— Start of Input records —

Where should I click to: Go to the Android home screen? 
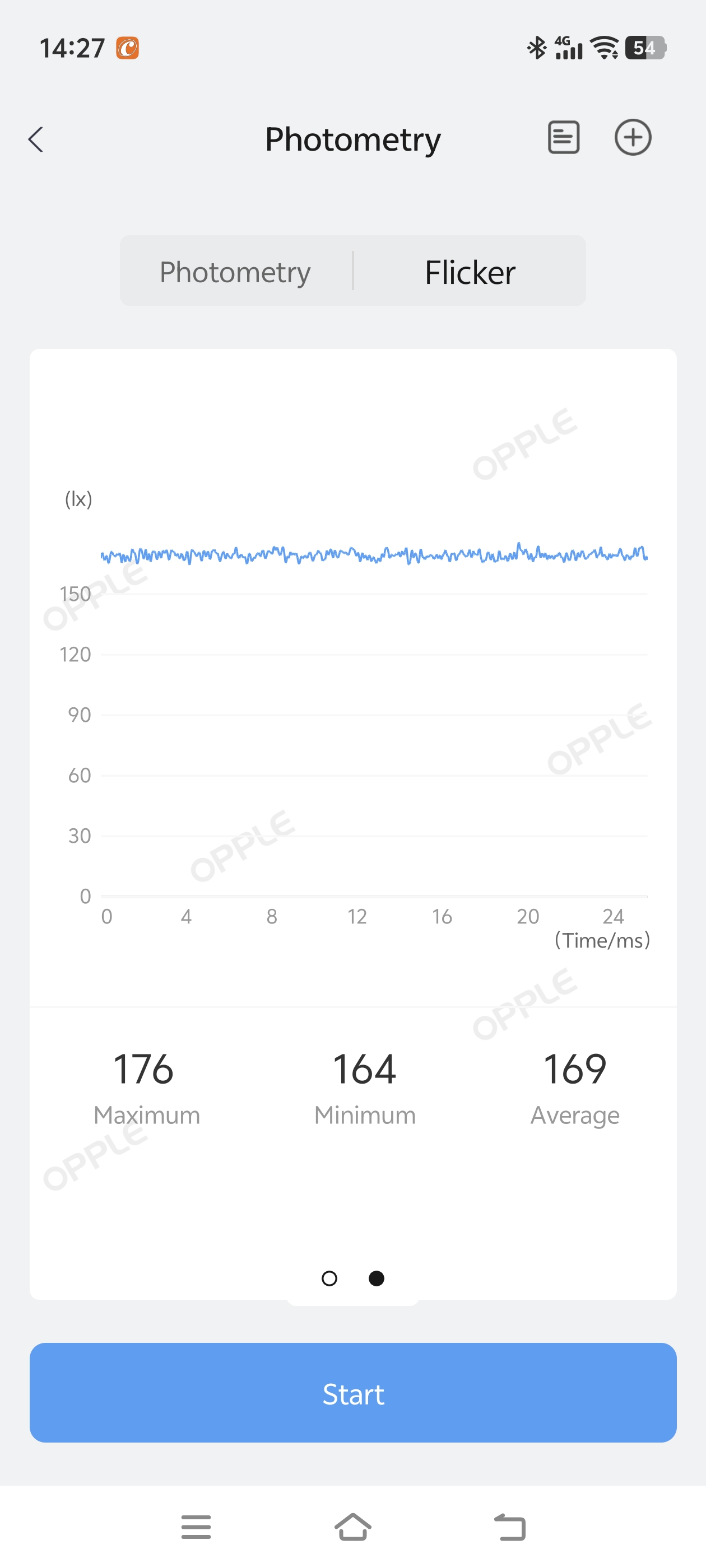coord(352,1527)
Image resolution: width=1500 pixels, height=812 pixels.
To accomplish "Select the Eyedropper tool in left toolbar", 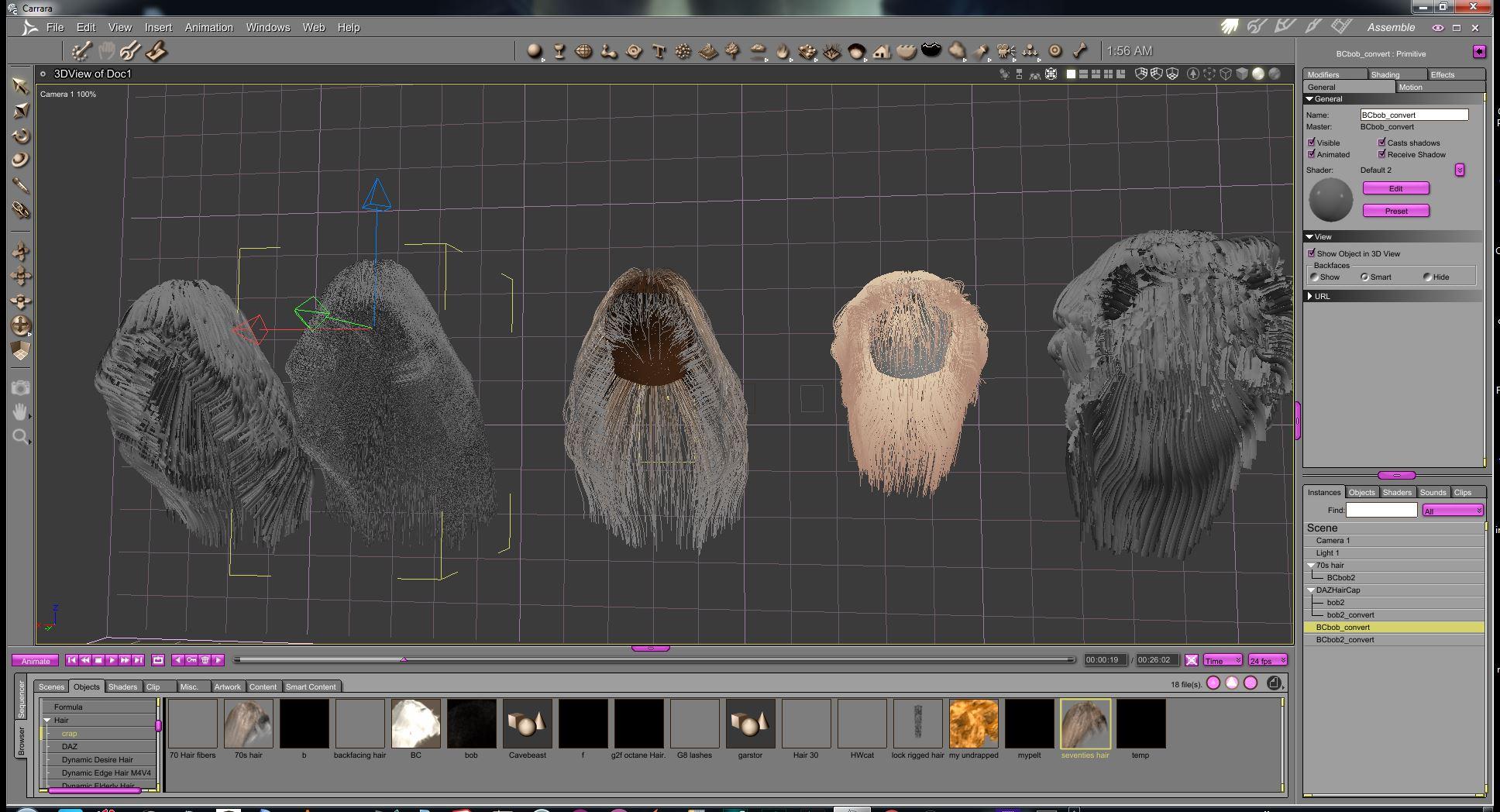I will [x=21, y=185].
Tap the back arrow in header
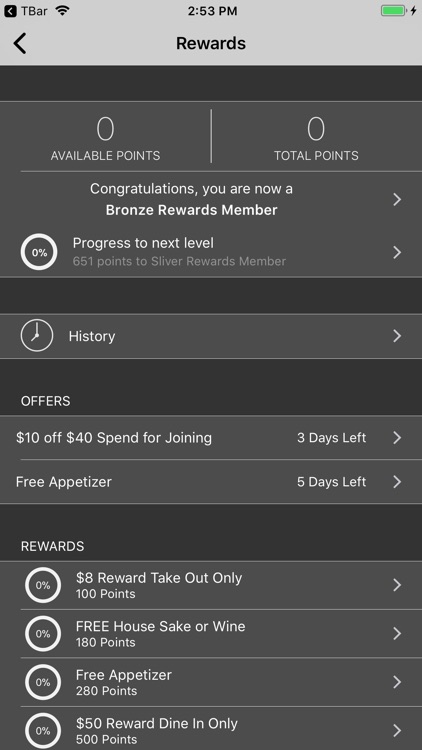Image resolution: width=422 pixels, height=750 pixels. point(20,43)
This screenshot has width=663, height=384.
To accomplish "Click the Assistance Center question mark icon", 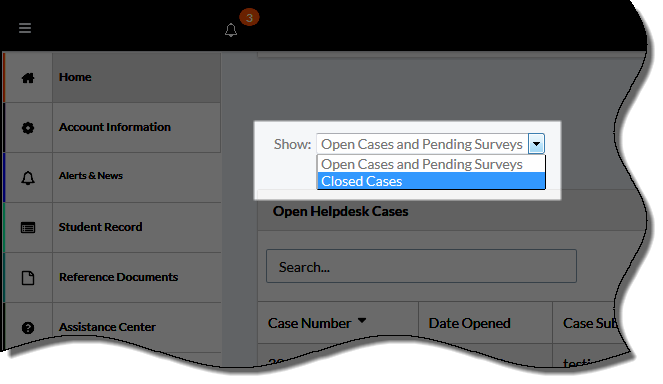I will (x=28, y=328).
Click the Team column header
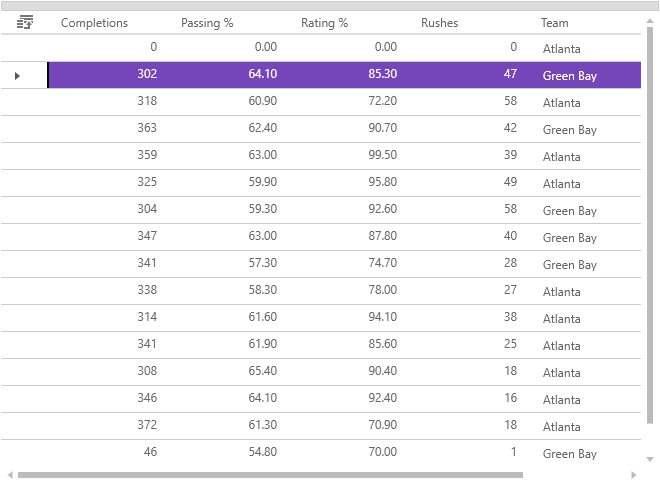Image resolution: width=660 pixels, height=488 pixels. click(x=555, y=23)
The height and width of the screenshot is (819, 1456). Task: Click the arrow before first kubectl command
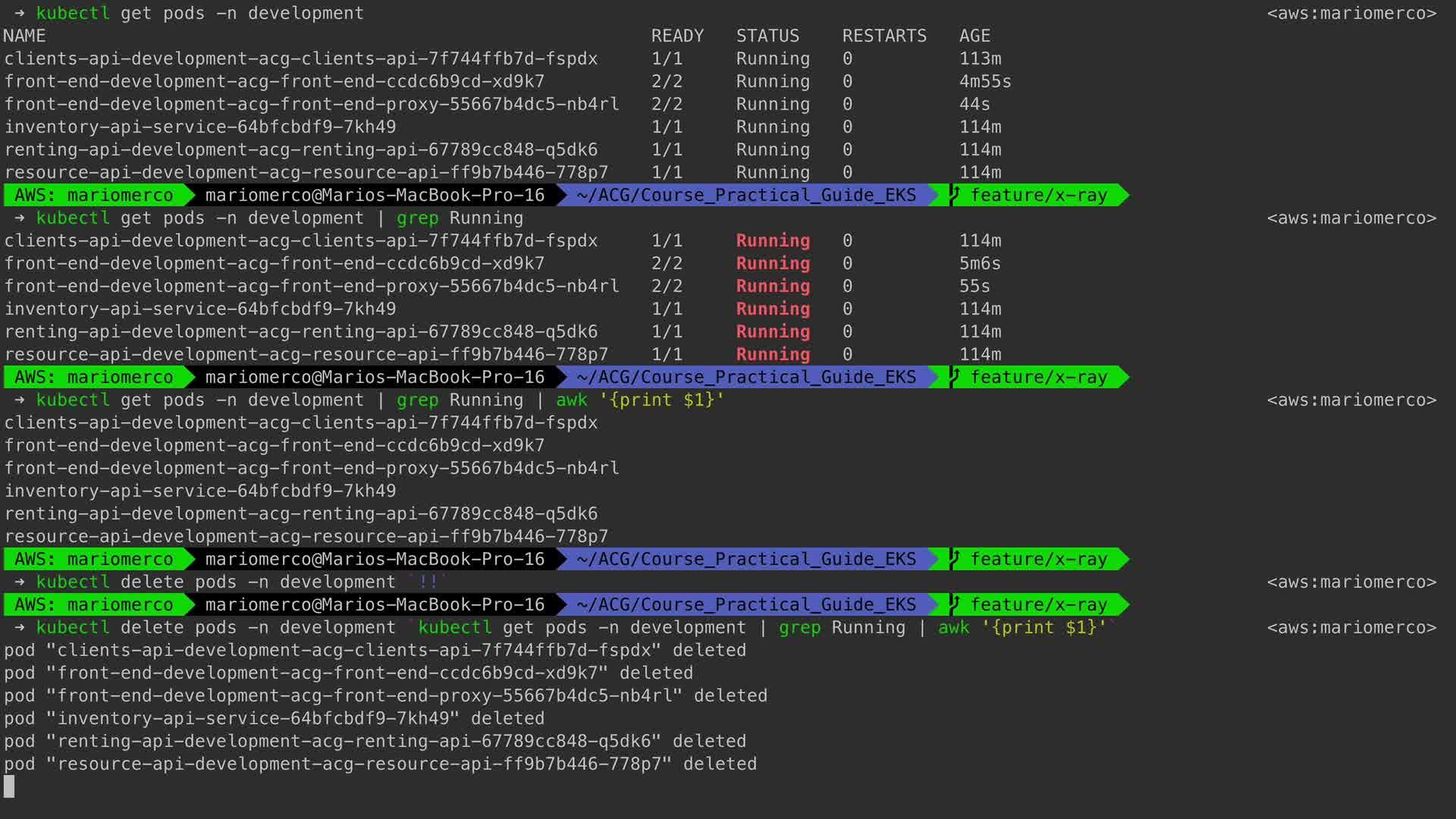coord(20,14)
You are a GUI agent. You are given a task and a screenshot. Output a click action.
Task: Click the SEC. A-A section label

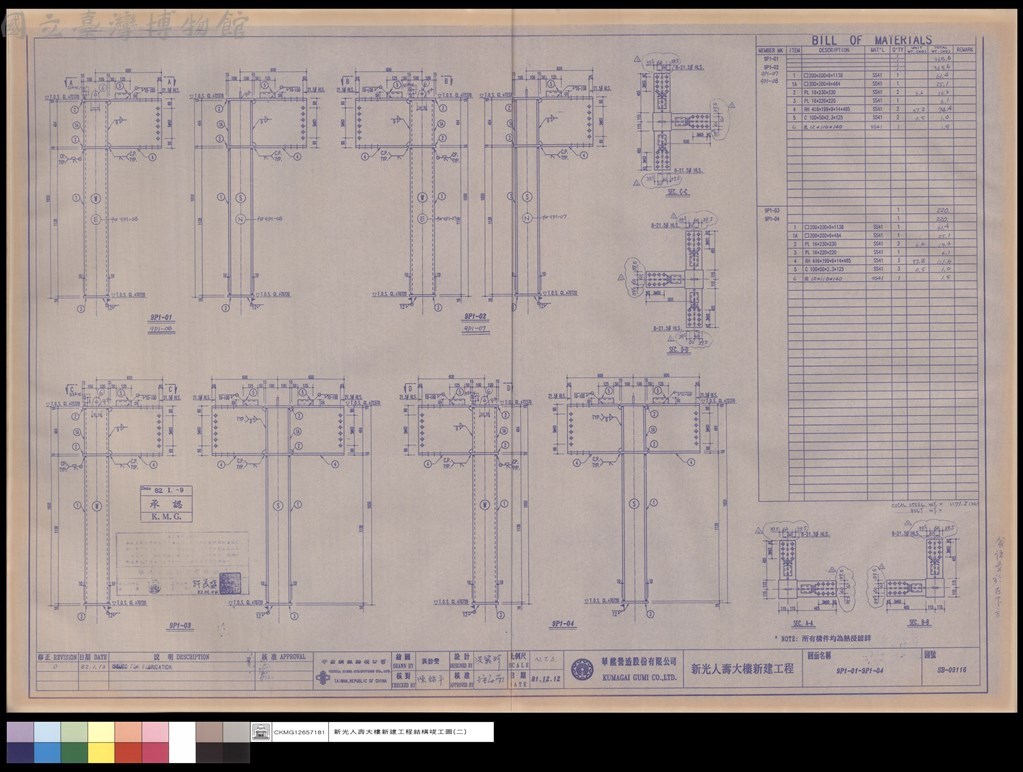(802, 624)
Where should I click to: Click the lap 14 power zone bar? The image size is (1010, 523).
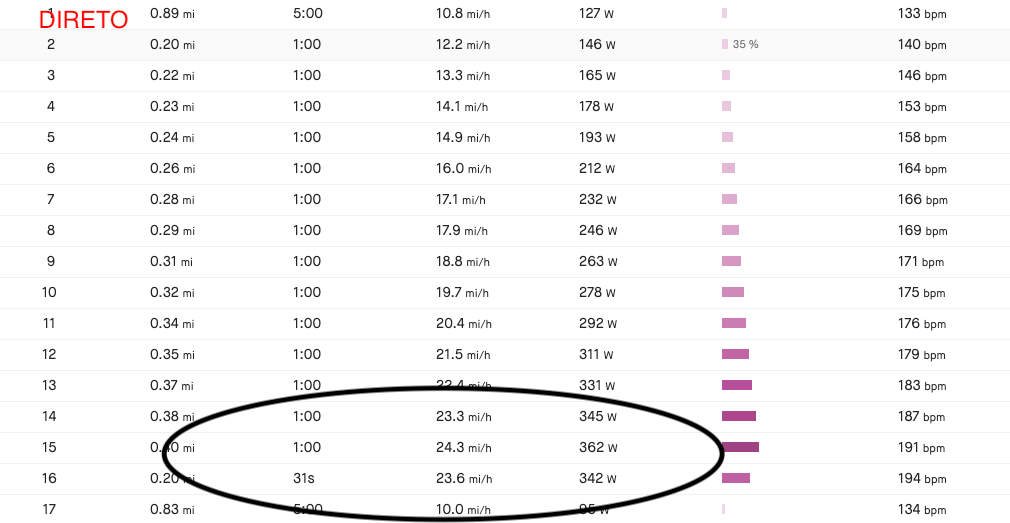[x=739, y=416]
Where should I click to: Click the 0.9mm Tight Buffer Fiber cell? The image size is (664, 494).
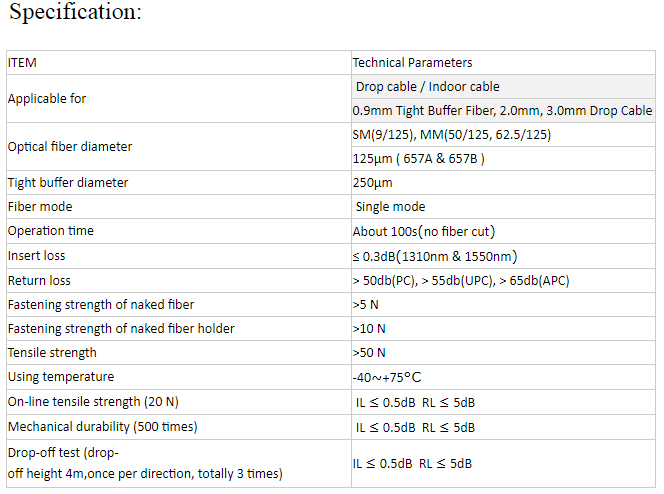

— End of Input records —

Exercise objective —
Find each line in the material that contains the word "header" and copy those lines.

Correct result —
Tap the back arrow in header
Click the Team column header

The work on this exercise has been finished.